It’s hard to write when one feels they are unraveling. How do I bring these untethered threads together for a snappy blog post? While my tapestry of the faith I clung to and worked my darndest to be the most colorful, the most creative, the most correct, the most extravagant of faith weavers is being pulled at and undone, I feel like an onlooker. What do I do with all this yarn? What will I make for my future? Can I create something new, while the old has become undone?
There is the inherent grieving. The confusion. The disappointment. My tapestry was not the gift I thought it was. I realize those carefully chosen designs were not for me, but created for others. Those woven words and carefully constructed beliefs were spun for others. Directions of proper size, color and design granted by others. I feel no longer like the advanced master weaver, but someone who is now unsure if they can even pick up thread again.
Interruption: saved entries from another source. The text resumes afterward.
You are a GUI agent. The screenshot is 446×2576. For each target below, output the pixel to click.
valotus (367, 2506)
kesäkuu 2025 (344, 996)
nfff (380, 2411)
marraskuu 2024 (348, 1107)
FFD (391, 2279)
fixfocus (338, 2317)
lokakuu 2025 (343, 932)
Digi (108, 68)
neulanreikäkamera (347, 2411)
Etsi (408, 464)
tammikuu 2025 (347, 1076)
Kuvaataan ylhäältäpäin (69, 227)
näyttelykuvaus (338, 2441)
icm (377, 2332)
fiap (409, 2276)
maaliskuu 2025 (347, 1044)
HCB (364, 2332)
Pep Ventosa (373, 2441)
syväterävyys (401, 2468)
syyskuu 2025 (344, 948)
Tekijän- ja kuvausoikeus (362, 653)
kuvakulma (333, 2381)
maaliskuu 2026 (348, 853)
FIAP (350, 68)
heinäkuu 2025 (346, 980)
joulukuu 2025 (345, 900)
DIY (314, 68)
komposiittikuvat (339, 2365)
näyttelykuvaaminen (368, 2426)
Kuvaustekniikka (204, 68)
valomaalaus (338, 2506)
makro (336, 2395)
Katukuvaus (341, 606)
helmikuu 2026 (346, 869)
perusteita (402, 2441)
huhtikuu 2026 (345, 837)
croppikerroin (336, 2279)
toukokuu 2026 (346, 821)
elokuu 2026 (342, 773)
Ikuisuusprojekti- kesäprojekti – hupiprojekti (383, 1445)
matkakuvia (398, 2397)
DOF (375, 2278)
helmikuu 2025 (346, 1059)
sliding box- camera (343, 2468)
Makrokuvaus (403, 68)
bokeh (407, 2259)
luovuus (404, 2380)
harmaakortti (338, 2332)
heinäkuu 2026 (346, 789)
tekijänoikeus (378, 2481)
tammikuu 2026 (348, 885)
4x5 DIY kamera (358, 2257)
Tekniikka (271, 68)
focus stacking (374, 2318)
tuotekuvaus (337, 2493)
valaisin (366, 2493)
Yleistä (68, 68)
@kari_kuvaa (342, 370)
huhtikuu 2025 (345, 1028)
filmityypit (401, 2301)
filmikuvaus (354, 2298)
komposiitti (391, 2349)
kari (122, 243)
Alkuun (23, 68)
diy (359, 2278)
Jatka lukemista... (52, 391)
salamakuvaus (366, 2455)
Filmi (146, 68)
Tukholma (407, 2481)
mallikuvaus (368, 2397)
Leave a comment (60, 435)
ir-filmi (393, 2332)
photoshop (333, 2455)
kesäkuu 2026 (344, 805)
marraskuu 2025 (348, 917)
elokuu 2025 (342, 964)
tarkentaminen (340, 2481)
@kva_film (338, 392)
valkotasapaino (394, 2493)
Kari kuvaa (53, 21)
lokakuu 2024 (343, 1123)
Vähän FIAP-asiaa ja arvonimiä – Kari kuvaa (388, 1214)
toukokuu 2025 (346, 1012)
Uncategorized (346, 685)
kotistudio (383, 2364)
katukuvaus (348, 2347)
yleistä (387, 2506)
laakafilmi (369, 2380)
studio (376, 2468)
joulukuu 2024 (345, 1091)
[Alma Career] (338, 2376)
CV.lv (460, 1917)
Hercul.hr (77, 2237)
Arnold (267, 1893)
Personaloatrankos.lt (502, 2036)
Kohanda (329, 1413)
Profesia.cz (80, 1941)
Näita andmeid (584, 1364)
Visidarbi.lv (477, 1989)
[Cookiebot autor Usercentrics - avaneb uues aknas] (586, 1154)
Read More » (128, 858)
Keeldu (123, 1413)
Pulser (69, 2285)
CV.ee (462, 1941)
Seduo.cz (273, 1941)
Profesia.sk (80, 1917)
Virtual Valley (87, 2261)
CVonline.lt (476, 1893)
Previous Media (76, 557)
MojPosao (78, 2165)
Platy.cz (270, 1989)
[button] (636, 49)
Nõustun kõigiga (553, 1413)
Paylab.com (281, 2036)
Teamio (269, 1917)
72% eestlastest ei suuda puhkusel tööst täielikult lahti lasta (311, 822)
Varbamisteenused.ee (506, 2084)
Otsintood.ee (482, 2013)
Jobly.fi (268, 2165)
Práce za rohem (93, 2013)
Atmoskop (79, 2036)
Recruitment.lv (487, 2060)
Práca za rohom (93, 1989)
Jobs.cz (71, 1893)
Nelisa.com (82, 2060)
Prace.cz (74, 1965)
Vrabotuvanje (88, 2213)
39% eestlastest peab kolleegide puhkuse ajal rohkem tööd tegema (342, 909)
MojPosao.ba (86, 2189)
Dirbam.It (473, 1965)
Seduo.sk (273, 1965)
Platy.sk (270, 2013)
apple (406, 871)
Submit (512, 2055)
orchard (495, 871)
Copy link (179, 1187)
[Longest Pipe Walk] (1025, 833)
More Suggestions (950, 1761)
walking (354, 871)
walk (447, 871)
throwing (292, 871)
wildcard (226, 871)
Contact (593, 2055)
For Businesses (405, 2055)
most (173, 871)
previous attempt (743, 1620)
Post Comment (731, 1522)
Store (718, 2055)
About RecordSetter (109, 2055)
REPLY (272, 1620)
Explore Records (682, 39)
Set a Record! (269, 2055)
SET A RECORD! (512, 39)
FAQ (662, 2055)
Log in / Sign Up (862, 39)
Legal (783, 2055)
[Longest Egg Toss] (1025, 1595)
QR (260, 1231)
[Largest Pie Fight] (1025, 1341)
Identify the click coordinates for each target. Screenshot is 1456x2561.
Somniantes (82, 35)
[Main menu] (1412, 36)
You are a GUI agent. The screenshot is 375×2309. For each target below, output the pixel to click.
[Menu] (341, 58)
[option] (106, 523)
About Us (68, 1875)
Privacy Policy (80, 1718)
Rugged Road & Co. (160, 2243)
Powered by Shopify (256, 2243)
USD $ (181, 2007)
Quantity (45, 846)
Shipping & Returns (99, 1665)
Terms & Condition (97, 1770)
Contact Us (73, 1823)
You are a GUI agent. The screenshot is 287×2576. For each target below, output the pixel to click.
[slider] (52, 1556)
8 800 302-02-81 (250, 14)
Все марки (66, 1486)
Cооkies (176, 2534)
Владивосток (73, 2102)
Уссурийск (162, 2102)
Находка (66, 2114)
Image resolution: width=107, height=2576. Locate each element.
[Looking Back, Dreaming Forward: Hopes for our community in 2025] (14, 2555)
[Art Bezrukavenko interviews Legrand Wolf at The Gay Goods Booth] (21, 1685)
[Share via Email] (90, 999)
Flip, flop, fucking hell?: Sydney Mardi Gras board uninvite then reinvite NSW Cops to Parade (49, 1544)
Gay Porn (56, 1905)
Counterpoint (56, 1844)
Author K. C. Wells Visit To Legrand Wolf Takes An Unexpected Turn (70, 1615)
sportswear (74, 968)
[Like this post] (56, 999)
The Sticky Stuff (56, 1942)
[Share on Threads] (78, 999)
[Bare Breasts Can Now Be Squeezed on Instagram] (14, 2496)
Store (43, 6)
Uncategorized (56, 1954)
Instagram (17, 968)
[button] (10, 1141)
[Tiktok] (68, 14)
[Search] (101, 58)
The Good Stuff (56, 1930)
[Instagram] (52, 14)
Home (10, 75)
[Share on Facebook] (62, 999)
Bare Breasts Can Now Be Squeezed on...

As cliche as the saying has become, I am woke. I cannot slumber again. I cannot close my eyes and unsee what I have seen. Yet, I still yearn to make and create. My patterns are no longer chosen for me, my form given freedom. My space offered up to be something only I can sustain.
Piles of string, tangled, undone. It takes work and time to unravel the unraveling. Will I be patient and do the work, or shall I throw it away in search for something new, or give up the weaving all together? I’m sad. I’m frustrated. I’m exhausted. I’m lonely. I’m weary. Yet, I am here. I am hopeful. I am determined. I am grateful. I am what I am.
How do you reveal the piles of string on the floor without the scorn of the tidy folks, the experts, the pattern followers, the dutiful weavers?
Where are the safe places to be undone? Where is my guide in the new form? I take comfort in the other souls who have marched to their own drum or gathered scorn from their tribes. Oh how I despise to be despised. I love to be loved. I love to be the good one. The leader…. But not today. Today I must just be me. No goals. No when I …. then I… soon I can… just now, in the uncertainty. I let the string fall. I didn’t pull it, it was pulled…. But I must let it rest. It’s undone.